━━ Data provided ━━

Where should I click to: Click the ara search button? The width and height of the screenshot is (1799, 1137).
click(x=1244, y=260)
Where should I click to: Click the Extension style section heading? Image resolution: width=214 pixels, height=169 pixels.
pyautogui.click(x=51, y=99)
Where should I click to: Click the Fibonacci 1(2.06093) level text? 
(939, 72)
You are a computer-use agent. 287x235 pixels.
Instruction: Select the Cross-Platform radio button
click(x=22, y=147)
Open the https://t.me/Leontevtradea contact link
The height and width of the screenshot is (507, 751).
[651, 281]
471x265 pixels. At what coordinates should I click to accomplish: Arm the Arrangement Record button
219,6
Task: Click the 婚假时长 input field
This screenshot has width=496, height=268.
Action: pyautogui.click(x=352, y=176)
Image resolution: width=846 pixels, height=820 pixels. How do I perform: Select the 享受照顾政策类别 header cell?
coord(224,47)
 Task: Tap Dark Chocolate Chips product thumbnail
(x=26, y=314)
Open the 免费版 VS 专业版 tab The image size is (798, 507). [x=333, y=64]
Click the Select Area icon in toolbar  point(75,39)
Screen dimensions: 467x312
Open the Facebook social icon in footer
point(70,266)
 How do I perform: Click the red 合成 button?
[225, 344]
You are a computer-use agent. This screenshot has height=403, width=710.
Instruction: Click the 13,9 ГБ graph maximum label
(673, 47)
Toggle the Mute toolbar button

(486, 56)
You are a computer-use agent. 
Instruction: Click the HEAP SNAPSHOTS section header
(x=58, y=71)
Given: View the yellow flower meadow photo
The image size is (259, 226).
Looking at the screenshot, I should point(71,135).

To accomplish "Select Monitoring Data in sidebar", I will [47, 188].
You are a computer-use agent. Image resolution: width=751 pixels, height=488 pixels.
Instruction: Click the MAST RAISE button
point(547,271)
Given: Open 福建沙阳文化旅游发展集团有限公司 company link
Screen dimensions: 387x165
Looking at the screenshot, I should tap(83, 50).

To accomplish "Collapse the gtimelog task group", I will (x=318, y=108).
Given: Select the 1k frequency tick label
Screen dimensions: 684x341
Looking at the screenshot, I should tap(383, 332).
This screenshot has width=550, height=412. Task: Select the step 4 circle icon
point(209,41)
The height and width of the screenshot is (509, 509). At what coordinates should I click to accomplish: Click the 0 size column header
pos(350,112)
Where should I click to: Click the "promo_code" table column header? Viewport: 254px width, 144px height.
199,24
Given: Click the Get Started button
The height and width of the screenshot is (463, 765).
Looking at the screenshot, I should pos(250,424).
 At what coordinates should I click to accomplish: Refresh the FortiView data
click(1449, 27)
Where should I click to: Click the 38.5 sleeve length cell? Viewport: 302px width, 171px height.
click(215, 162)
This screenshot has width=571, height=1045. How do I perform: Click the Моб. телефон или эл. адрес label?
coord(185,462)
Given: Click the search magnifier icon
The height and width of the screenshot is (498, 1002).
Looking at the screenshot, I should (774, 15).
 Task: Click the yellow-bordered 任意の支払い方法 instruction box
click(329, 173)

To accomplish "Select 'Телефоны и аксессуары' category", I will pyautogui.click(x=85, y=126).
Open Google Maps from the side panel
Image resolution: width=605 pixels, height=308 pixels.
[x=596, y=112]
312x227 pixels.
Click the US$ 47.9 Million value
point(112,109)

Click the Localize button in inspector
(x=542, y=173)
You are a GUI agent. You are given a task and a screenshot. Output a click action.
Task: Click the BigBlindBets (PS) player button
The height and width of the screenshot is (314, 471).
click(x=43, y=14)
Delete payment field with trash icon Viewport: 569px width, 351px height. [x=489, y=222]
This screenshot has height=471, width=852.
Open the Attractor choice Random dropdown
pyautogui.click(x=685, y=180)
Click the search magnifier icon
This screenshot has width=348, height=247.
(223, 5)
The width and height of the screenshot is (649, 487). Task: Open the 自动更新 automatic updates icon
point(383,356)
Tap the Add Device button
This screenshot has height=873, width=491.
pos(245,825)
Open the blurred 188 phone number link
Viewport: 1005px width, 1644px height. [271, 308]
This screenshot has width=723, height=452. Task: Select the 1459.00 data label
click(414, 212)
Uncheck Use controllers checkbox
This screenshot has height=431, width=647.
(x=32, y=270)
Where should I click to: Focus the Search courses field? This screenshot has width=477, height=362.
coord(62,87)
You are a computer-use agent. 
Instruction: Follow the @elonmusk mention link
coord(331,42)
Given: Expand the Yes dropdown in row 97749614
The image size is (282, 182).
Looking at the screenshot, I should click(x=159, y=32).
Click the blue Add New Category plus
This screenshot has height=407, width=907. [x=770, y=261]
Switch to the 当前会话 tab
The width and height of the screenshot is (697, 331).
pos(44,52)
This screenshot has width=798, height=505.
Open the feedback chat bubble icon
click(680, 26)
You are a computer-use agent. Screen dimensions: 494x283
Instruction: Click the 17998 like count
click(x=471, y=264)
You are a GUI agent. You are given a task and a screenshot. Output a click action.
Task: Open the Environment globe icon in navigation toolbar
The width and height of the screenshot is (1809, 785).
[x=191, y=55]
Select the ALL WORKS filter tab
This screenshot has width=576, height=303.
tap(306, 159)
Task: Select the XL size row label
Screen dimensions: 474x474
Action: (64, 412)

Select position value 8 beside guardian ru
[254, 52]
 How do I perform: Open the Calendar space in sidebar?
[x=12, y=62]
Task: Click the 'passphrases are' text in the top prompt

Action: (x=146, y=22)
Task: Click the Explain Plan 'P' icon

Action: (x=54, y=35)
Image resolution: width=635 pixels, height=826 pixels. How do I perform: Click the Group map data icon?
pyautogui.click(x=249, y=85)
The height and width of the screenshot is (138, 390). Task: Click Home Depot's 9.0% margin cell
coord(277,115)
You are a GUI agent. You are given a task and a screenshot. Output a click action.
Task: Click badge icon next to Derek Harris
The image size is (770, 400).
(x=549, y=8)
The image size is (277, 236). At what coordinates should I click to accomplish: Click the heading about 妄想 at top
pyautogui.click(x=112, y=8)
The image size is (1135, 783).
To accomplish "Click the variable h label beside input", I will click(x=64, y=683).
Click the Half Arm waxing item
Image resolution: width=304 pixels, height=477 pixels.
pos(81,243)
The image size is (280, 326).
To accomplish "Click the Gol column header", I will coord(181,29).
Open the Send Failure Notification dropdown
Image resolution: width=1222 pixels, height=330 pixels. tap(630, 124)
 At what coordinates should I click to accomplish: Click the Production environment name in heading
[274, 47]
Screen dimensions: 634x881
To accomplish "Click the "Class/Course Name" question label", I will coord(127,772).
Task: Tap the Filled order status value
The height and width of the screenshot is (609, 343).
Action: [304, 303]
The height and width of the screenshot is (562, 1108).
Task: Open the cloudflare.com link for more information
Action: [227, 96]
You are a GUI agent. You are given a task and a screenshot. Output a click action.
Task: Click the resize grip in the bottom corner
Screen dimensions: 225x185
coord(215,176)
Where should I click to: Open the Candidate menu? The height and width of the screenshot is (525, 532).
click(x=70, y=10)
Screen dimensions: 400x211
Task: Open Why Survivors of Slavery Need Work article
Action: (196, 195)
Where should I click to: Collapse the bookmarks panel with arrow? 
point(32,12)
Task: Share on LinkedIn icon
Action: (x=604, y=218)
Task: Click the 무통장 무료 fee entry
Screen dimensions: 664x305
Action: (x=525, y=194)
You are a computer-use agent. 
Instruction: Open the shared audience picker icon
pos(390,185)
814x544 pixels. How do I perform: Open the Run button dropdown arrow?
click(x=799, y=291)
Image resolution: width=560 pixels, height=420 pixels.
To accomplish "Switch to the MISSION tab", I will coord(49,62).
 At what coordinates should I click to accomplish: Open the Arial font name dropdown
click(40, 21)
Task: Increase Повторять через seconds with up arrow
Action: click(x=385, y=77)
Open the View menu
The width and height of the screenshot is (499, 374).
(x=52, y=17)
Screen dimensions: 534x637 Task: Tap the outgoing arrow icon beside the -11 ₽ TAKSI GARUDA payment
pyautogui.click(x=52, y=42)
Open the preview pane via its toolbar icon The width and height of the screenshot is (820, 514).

━━━

All that should be written out is the stretch of lines above between the one holding "This screenshot has width=723, height=452." and the one holding "Given: Expand the", inclusive, exactly as given.

This screenshot has width=723, height=452. Task: Select the 1459.00 data label
click(414, 212)
Uncheck Use controllers checkbox
This screenshot has height=431, width=647.
(x=32, y=270)
Where should I click to: Focus the Search courses field? This screenshot has width=477, height=362.
coord(62,87)
You are a computer-use agent. 
Instruction: Follow the @elonmusk mention link
coord(331,42)
Given: Expand the Yes dropdown in row 97749614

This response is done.